The Silhouette Method is another popular technique for evaluating the quality of clustering in K-Means Clustering. It provides a measure of how similar a point is to its own cluster (cohesion) compared to other clusters (separation). A higher Silhouette Score indicates better-defined clusters.

Here is a step-by-step Python implementation of the Silhouette Method in K-Means Clustering:

Step 1: Import Required Libraries

We'll start by importing the necessary libraries: numpy, pandas, scikit-learn for model building, and matplotlib for visualization.

import numpy as np
import matplotlib.pyplot as plt
from sklearn.cluster import KMeans
from sklearn.metrics import silhouette_score
from sklearn.datasets import make_blobs

Step 2: Generate or Load Data

Create synthetic data using make_blobs or read the data from some of the open repositories like Kaggle dataset, UCI Machine Learning Repository etc and explore the data to understand the features and its importance.

# Generate synthetic data for clustering
X, y = make_blobs(n_samples=300, centers=4, cluster_std=1.0, random_state=42)

Step 3: Visualize the Data (Optional)

Plot the dataset to understand its structure.

plt.scatter(X[:, 0], X[:, 1], s=50, c='blue')
plt.title("Generated Data")
plt.xlabel("Feature 1")
plt.ylabel("Feature 2")

Step 4: Compute Silhouette Scores for Different Cluster Numbers

Loop through a range of cluster values, compute K-Means clustering, and calculate the Silhouette Score for each.

silhouette_scores = []

# Try K values from 2 to 10 (minimum K is 2 for Silhouette Score)
for k in range(2, 11):
    kmeans = KMeans(n_clusters=k, init='k-means++', random_state=42)
    labels = kmeans.labels_  # Cluster labels
    score = silhouette_score(X, labels)  # Compute Silhouette Score

Step 5: Plot the Silhouette Scores

Plot the Silhouette Scores for different numbers of clusters.

plt.figure(figsize=(8, 5))
plt.plot(range(2, 11), silhouette_scores, marker='o', linestyle='--', color='b')
plt.title('Silhouette Method for Optimal K')
plt.xlabel('Number of Clusters (K)')
plt.ylabel('Silhouette Score')
plt.xticks(range(2, 11))

Step 6: Identify the Optimal Number of Clusters

The optimal number of clusters corresponds to the highest Silhouette Score. Inspect the plot or programmatically find the maximum score.

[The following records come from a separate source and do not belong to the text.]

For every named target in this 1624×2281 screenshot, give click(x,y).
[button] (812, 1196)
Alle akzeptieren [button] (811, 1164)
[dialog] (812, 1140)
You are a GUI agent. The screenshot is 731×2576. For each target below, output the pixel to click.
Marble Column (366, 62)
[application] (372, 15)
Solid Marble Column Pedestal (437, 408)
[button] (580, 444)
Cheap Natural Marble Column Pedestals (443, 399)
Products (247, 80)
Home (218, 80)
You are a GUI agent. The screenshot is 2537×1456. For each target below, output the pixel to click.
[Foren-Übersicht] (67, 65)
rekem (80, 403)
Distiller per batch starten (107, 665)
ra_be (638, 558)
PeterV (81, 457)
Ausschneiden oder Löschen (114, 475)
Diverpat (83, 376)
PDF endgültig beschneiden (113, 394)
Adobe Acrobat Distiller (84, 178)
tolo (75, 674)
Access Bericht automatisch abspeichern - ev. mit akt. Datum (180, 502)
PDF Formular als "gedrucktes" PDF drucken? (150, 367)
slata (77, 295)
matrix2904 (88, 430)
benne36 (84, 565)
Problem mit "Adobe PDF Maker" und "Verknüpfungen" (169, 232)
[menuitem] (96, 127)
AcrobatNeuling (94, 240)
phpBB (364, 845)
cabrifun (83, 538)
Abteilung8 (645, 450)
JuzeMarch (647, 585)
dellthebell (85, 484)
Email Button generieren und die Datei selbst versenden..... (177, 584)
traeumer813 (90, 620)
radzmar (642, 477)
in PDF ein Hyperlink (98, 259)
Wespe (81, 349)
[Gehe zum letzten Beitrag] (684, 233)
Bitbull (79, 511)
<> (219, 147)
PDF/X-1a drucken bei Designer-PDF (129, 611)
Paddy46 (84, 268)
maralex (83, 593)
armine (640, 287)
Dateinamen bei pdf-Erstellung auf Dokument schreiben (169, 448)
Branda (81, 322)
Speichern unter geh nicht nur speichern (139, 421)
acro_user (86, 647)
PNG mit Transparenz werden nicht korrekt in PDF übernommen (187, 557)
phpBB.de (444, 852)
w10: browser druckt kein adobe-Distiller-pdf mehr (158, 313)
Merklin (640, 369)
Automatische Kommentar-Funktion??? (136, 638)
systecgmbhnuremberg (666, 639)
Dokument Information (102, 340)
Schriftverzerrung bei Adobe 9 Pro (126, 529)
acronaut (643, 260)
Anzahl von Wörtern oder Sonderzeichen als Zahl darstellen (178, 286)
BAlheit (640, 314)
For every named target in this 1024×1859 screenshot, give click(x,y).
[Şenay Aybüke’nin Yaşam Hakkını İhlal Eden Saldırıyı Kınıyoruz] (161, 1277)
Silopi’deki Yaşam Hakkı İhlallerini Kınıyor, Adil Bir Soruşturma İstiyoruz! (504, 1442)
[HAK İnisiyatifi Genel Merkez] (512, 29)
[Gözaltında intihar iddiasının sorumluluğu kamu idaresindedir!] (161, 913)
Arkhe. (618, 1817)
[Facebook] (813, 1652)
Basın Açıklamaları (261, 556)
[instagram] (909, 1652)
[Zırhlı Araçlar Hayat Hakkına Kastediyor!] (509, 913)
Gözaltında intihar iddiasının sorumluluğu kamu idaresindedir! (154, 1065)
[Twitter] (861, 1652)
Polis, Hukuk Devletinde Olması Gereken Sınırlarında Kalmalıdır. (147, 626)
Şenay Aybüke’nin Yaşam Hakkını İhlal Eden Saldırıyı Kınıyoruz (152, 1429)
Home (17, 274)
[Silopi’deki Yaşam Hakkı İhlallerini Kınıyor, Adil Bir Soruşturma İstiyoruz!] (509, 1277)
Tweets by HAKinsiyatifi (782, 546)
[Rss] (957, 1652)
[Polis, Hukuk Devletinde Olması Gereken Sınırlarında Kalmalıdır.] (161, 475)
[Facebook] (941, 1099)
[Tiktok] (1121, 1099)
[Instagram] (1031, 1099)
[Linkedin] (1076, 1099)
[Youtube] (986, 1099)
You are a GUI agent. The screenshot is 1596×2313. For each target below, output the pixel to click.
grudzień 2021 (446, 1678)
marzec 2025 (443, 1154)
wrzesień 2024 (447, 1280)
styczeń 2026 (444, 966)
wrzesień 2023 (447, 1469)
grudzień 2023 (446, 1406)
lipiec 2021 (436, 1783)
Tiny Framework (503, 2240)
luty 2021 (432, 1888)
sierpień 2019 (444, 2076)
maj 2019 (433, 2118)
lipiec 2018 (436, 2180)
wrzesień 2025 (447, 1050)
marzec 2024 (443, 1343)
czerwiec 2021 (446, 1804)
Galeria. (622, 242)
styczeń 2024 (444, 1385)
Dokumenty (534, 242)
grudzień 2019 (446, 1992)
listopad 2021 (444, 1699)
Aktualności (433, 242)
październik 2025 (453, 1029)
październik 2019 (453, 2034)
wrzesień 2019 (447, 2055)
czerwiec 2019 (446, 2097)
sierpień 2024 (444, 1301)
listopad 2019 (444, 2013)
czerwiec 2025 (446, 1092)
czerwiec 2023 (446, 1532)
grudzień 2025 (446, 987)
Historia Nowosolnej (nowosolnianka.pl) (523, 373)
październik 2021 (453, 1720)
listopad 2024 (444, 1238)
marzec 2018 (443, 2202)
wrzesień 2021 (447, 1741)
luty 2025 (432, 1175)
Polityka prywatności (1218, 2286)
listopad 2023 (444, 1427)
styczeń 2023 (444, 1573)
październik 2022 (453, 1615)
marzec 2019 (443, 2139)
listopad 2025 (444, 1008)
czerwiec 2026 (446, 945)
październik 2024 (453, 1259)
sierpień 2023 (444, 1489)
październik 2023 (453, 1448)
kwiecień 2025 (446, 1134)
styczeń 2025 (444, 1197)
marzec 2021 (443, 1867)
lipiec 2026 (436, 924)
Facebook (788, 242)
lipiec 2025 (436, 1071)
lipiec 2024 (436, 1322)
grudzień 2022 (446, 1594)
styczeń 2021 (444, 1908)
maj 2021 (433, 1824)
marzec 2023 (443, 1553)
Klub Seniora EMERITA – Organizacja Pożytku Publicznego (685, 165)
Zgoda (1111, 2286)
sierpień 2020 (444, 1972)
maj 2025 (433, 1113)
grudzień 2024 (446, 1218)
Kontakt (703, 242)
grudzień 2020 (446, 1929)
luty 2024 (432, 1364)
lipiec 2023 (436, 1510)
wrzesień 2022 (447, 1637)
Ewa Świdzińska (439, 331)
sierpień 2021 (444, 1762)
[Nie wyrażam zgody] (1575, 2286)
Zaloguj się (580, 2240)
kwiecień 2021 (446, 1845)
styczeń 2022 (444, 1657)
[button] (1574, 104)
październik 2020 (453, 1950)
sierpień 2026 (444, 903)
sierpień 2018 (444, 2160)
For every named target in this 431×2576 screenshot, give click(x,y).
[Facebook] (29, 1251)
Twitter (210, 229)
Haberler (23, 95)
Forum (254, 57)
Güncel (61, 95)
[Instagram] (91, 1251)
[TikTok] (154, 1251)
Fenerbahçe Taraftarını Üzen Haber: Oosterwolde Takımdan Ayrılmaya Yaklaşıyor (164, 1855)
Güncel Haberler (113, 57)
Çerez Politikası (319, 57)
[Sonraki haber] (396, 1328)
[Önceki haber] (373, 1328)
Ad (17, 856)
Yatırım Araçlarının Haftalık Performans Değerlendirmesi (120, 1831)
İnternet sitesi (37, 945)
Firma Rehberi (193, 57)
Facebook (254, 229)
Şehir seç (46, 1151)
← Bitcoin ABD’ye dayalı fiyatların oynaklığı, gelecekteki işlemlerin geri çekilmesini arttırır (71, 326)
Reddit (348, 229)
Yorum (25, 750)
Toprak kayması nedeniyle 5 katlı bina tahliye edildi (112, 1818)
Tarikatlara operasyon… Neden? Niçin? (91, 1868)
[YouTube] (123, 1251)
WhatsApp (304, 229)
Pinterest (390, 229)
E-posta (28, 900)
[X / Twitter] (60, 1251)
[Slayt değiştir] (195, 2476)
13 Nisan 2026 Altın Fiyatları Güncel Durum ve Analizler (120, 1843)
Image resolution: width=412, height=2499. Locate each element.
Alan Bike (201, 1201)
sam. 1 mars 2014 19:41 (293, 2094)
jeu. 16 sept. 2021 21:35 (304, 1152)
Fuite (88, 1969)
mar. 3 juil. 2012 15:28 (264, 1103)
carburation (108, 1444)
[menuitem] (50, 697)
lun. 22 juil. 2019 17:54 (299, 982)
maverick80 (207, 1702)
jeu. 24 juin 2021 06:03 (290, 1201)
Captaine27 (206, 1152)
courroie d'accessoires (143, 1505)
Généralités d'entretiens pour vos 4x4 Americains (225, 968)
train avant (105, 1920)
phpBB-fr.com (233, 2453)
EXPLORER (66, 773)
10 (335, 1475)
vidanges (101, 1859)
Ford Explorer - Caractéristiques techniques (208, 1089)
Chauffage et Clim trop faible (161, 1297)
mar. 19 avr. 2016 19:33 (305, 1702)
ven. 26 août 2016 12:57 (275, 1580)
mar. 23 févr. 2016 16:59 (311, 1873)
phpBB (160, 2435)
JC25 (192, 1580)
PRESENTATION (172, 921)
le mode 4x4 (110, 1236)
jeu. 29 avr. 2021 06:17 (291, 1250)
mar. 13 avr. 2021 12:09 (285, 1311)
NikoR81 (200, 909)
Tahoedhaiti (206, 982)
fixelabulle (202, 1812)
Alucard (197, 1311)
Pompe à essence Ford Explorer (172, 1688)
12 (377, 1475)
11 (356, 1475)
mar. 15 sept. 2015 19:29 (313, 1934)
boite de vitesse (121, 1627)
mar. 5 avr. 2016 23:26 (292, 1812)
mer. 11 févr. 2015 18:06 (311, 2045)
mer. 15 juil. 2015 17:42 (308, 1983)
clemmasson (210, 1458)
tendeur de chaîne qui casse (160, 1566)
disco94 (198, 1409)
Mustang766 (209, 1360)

  • The optimal kk is the one with the highest Silhouette Score.
  • It indicates the best separation between clusters.
optimal_k = range(2, 11)[np.argmax(silhouette_scores)]  # Identify optimal K
print(f"The optimal number of clusters is {optimal_k}")

The optimal number of clusters is 4

Step 7: Apply K-Means with Optimal K

Use the identified optimal number of clusters to perform the final clustering.

kmeans = KMeans(n_clusters=optimal_k, init='k-means++', random_state=42)
y_kmeans = kmeans.fit_predict(X)

# Visualize the clusters
plt.scatter(X[:, 0], X[:, 1], c=y_kmeans, s=50, cmap='viridis')
centers = kmeans.cluster_centers_  # Cluster centers
plt.scatter(centers[:, 0], centers[:, 1], c='red', s=200, marker='X')  # Highlight cluster centers
plt.title(f"K-Means Clustering with K={optimal_k}")
plt.xlabel("Feature 1")
plt.ylabel("Feature 2")


Summary of Steps:

  1. Import Required Libraries: Load necessary Python libraries for clustering and evaluation.
  2. Generate/Load Data: Create or load a dataset for clustering analysis.
  3. Visualize the Data: Optionally visualize the dataset to understand its distribution.
  4. Compute Silhouette Scores: Loop through a range of cluster numbers and calculate the Silhouette Score for each clustering solution.
  5. Plot Silhouette Scores: Visualize how the score changes with the number of clusters.
  6. Identify Optimal K: Select the number of clusters that yields the highest Silhouette Score.
  7. Apply K-Means Clustering: Use the optimal number of clusters to perform the final clustering.
  8. Visualize the Final Clusters: Plot the clustered data and cluster centers.